Q: I enjoyed your recent story on the nun's orchid. Are these plants salt-tolerant? We live in Madeira Beach and our well water has 380 ppm of salt.
A: I'd water a nun's orchid only with rainwater or cheap bottled water. Elevated sodium levels such as yours (or in the reclaimed water in St. Petersburg and Tampa) would likely be very harmful to any orchid.
Latex will do
Q: You recently wrote about painting big containers for plants. What kind of paint do you use? Whatever I use always peels off.
A: I've had good luck with two coats of ordinary white exterior latex.
Soap for black spot
Q: Many garden books talk about black spot on roses but don't say how to get rid of it. I've heard spraying roses with soapy water will help. How much and what kind?

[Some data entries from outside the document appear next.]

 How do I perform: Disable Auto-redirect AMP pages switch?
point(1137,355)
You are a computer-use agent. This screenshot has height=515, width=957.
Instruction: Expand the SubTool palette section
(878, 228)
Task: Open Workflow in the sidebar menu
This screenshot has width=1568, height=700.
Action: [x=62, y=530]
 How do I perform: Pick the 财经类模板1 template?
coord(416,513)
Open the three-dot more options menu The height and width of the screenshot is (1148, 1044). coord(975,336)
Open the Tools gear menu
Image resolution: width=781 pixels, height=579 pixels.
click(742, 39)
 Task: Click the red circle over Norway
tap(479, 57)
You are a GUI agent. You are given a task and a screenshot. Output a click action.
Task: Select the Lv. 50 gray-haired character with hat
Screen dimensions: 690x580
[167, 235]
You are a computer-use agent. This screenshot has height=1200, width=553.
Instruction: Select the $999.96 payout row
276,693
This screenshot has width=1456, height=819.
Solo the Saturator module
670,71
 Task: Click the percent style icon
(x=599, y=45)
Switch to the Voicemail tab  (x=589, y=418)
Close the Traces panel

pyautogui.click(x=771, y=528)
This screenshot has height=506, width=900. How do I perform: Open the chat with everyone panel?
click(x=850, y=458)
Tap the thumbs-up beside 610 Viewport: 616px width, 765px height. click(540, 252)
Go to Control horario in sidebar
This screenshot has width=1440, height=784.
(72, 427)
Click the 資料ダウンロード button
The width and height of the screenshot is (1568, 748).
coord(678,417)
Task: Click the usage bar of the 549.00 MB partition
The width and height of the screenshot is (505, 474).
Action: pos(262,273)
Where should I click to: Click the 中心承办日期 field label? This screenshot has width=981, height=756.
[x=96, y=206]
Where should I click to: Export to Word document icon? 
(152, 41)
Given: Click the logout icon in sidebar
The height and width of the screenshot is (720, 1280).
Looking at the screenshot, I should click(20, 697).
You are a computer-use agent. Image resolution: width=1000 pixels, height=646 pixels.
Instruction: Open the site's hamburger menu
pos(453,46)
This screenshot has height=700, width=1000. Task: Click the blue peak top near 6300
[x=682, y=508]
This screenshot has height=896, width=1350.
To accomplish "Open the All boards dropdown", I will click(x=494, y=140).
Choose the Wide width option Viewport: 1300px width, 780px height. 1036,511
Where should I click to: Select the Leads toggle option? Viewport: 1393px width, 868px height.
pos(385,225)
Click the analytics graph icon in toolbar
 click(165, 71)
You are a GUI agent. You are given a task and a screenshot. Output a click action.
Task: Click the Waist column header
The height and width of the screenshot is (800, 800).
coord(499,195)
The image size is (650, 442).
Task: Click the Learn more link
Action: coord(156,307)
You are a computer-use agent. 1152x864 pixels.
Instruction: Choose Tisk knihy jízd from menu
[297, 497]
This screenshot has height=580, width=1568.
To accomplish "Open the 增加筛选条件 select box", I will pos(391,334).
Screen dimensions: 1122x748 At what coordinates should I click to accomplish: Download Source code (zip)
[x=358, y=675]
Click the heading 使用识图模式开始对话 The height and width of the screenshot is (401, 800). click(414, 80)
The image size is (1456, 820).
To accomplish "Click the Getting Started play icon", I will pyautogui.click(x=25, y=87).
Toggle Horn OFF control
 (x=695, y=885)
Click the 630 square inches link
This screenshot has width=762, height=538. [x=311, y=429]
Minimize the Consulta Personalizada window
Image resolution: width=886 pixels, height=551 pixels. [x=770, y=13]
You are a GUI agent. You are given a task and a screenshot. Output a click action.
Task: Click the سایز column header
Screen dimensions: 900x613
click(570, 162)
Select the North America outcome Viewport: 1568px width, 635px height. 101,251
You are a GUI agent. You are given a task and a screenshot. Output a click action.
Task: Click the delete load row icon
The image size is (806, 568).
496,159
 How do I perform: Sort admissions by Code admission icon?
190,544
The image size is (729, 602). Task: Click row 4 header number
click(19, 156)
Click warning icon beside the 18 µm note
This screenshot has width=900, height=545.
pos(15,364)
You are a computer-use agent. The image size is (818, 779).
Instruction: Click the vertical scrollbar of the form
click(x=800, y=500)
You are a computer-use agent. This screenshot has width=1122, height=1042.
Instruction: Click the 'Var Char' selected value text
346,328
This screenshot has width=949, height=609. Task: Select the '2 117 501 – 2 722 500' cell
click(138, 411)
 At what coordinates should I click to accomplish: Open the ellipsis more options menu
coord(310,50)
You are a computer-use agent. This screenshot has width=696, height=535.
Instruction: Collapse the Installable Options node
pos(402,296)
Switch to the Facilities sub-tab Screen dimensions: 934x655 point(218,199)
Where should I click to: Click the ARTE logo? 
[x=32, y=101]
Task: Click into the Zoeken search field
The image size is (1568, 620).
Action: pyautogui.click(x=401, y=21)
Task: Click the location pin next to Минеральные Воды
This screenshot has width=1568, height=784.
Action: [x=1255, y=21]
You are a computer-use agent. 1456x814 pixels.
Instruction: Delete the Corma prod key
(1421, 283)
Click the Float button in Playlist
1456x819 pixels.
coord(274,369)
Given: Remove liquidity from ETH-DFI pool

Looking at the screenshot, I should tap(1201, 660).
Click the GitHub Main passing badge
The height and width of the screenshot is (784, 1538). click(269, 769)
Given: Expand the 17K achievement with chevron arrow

A: I use Kirk's Castile, which you can find in many supermarkets. Or buy direct at www.kirksnatural.com or toll-free at 1-800-825-4757. It's a true soap, not a detergent.
Fungi such as black spot and powdery mildew (on squash and roses) and sooty mold (on citrus and gardenias) need an acidic leaf surface to grow on. The soap solution makes that surface alkaline, so the fungi die.
The coconut oil in the soapy water helps suffocate bad bugs by plugging their breathing holes and permeating their exoskeletons.
To make a small batch of soap spray, use a cheese grater on a bar of Kirk's to make 1 to 3 heaping tablespoons of soap flakes, then dissolve in 1 gallon of hot water in a plastic jug. Let it sit for a couple of days, shaking the jug daily to dissolve lumps. Then spray the affected plants (until they are dripping) every seven to 10 days. Use it when you don't plan to water for a few days so the soapy spray can cling to leaves.
To make a big batch of concentrate, drop a whole bar into a 1-gallon container, fill with hot water and let it sit a week, stirring daily. You'll have a thick soap concentrate that keeps indefinitely in a container with a lid. To make a batch for spraying, dissolve 1 cup of concentrate in 1 gallon warm water, shake, then pour into a spray bottle. (For tougher problems, try 1 part concentrate to 10 parts water for thicker, more potent soap spray.)
Q: What would make my iceberg lettuce bitter? I use mostly reclaimed water and blood meal, bone meal, organic general mix, manure (bagged and real). This is a new garden, atop what was once a concrete driveway. I used your conditioning regimen of dog food, alfalfa pellets and cat-box litter.
A: Reclaimed water has high levels of sodium and chlorine, so that could be one reason for your problem. The old concrete driveway may make your garden dry out faster, which could also lead to bitterness. Next winter try Buttercrunch, a reliable, sweet variety, and avoid recycled water.